To transform into a sea-snake, for example, the octopus withdraws its head and six of its tentacles into a burrow and waves the other two in opposite directions in an uncannily serpentine manner. You can download some Quicktime videos of the octopus doing its thing from the Royal Society website.
Octopus specialist Dr Mark Norman, from the University of Melbourne, Australia, first observed the mimic off the coast of Indonesia. There, it forages in open sand flats during broad daylight and its talents may have evolved to keep it safe in these vulnerable surroundings. As Norman says, when you're caught in the open by a passing fish, "you've got to look either deadly or inedible".
Mimicking deadly or inedible animals reaps obvious benefits - predators avoid you, and you need not bother making poisons yourself. It has therefore become a common strategy, used by snakes and flies, spiders and plants. But these charlatans are all one-trick ponies.
In comparison, the mimic octopus's charades are orders of magnitude more dynamic. "No other animal has been found that is able to rapidly change between different forms of mimicry", says Dr Tom Tregenza, from the University of Leeds, UK, co-author of the paper which first described the mimic.
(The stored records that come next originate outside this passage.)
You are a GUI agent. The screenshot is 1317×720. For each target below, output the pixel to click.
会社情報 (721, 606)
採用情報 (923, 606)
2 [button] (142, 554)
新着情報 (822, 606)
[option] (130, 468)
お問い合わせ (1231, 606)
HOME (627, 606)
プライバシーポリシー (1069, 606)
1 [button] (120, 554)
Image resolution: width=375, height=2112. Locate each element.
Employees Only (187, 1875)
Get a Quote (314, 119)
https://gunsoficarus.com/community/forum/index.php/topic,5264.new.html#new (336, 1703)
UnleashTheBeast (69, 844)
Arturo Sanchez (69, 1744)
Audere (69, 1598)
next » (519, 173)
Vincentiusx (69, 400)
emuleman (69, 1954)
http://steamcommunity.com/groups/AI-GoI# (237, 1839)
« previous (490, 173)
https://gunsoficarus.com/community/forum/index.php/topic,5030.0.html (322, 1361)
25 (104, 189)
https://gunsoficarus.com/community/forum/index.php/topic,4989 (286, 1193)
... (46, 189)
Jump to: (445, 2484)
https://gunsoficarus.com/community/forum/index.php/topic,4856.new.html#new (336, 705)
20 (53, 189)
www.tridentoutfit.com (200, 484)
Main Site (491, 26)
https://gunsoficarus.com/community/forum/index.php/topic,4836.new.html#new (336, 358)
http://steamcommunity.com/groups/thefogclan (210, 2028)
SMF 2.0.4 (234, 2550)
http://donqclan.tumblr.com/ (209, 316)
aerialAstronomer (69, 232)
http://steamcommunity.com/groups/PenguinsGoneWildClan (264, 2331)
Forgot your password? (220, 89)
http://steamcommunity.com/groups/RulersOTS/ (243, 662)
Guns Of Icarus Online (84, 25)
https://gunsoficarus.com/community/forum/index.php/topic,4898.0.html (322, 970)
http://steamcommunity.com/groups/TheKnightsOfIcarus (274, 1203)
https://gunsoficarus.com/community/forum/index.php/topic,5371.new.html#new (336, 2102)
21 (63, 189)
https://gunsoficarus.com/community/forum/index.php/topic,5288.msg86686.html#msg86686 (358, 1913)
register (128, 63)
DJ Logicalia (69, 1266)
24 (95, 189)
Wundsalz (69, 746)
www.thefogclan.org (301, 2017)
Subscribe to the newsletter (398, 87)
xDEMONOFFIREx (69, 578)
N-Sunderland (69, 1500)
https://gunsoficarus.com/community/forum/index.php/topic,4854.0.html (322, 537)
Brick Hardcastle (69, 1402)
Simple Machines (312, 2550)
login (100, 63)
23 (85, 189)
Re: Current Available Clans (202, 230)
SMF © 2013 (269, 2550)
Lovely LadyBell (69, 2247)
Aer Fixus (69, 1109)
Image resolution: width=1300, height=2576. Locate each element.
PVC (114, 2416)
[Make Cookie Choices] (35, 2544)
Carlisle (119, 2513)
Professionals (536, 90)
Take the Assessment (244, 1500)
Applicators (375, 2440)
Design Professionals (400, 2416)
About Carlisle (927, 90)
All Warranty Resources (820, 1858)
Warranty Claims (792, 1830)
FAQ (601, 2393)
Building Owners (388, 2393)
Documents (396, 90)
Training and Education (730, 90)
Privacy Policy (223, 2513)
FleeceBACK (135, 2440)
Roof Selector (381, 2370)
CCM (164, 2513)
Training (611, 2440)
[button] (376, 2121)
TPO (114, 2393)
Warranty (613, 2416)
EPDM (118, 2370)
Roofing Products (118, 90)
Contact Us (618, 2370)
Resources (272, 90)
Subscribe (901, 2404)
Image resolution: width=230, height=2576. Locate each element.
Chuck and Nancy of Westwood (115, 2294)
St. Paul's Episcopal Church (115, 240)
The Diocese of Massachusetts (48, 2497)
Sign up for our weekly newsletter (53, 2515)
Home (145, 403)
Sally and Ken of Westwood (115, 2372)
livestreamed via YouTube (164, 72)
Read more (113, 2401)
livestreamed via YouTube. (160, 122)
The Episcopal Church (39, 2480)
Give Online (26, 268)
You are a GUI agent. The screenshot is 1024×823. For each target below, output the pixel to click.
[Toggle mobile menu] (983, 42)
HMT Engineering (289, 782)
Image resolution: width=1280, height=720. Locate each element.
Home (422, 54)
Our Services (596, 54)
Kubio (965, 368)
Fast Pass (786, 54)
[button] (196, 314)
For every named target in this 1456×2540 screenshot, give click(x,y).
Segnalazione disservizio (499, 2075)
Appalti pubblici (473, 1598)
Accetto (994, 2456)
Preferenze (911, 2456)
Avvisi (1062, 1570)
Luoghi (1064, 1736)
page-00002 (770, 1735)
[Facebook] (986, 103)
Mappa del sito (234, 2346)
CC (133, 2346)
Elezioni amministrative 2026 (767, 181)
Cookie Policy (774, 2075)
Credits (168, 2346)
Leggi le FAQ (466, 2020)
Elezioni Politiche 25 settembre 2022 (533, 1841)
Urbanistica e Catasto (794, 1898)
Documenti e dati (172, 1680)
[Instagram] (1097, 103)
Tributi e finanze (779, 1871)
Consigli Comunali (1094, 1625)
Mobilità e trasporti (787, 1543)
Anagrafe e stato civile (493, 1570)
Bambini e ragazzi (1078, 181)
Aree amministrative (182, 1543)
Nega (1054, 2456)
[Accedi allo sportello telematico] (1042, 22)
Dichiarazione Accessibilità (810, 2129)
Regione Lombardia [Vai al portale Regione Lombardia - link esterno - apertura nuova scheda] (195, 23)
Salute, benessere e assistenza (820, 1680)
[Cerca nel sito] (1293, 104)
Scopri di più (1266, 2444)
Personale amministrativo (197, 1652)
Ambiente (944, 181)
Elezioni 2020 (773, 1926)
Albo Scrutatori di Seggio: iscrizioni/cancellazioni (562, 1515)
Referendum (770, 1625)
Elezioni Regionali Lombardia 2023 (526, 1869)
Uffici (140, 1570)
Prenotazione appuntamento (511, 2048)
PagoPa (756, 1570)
Having multiple acts benefits the octopus as predators are less likely to catch on to any individual one. If too many octopuses mimic a single creature - say, a lionfish - then predators are more and more likely to encounter the fake than the real deal. They might never learn that something that looks and moves like a lionfish is not worth biting.
Like all good performers, the mimic octopus caters to its audience. It only acts like a sea-snake (right) when confronted by territorial damselfish, which are preyed upon by sea-snakes. "This is very exciting because it raises the possibility that the mimic octopus can employ different forms of mimicry to counter different threats", says Tregenza.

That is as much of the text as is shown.